Ten eerste is de lage rentevergoeding op staatsleningen nog steeds een reflectie van de nog steeds niet verdwenen risico-aversie onder veel beleggers. Hoewel de aandelenmarkten al weer maanden stijgen bestaat er bij veel beleggers nog erg veel onzekerheid omtrent de economische toekomst en verkiezen zij een laag maar veilig rendement op een staatslening boven een misschien veelbelovende maar risicovolle belegging in aandelen. Ten tweede worden er in diverse landen nog steeds grote hoeveelheden staatsleningen opgekocht door de centrale banken teneinde de rente laag te houden en de economie van een verdere stimulans te kunnen voorzien. Een belangrijke rol in de koersvorming van staatsobligaties spelen echter de commerciële banken. Zo stelt de Europese Centrale Bank deze banken nog steeds in staat geld in te lenen tegen het verwaarloosbare tarief van 1 %. Deze banken zijn nog steeds huiverig dit geld weer aan bedrijven uit te lenen om verdere groei te financieren. Veel liever beleggen banken deze gelden in veilige staatsobligaties. Geld inlenen tegen 1 % en weer relatief veilig uitlenen tegen pakweg 3,5 % is niet alleen zeer winstgevend maar bovendien zonder veel risico. Zo stelt de ECB banken in de gelegenheid hun kassen te spekken. De Britse bank Barclays schat dat alleen al in Groot Brittannië en in de VS de banken het afgelopen jaar voor 240 miljard dollar aan staatsleningen hebben gekocht. En in Japan is dit reeds vele jaren een gebruikelijk fenomeen. Mede hierom verloopt iedere nieuwe emissie van staatsleningen succesvol en kan de rente laag blijven.

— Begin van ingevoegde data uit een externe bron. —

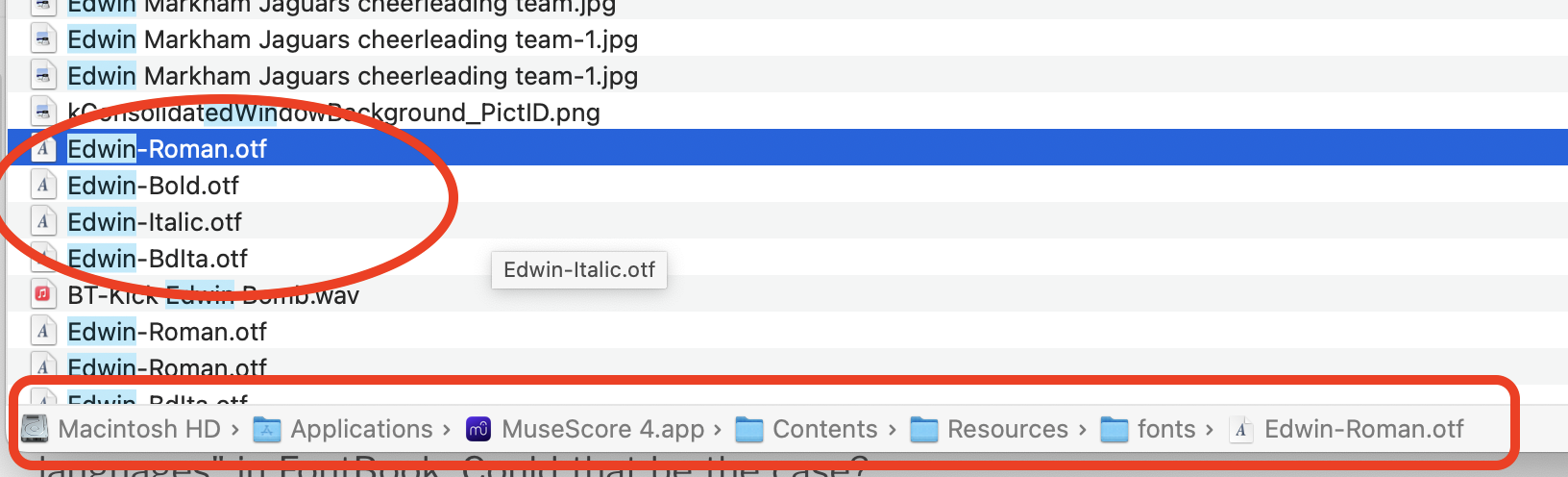Click the Macintosh HD disk icon in path bar
Image resolution: width=1568 pixels, height=477 pixels.
pos(35,429)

Zo helpen de banken en de monetaire autoriteiten elkaar uit de crisis. De staat houdt de banken overeind met grootschalige geldinjecties terwijl de centrale banken het rentepeil laag houden. Om dat te kunnen doen laat de staat het begrotingstekort flink oplopen. Maar de banken zijn vervolgens niet te beroerd om op hun beurt met dat goedkoop verkregen geld de staatsschuld weer te financieren. Deze situatie zal op termijn echter niet houdbaar blijven. Zolang banken hun geld in staatsleningen beleggen verstrekken ze geen kredieten aan het bedrijfsleven. Dat intussen wanhopig om nieuwe financiering zit te springen. Een lagere economische groei is het resultaat. Een situatie die ook de monetaire autoriteiten niet onberoerd laat. Zo verklaarde centrale bankpresident Jean-Claude Trichet deze week dat in december de banken waarschijnlijk voor het laatst tegen dergelijke gunstige tarieven van de ECB kunnen lenen. En in de VS is men inmiddels gestopt met het opkopen van staatsleningen. Stapje voort stapje beginnen de autoriteiten hun ongekende ingrepen in de economie weer terug te draaien. Te vroeg? Wie zal het zeggen. Blijkbaar achten ze de economie inmiddels weer sterk genoeg om voorzichtig weer op eigen benen te kunnen staan.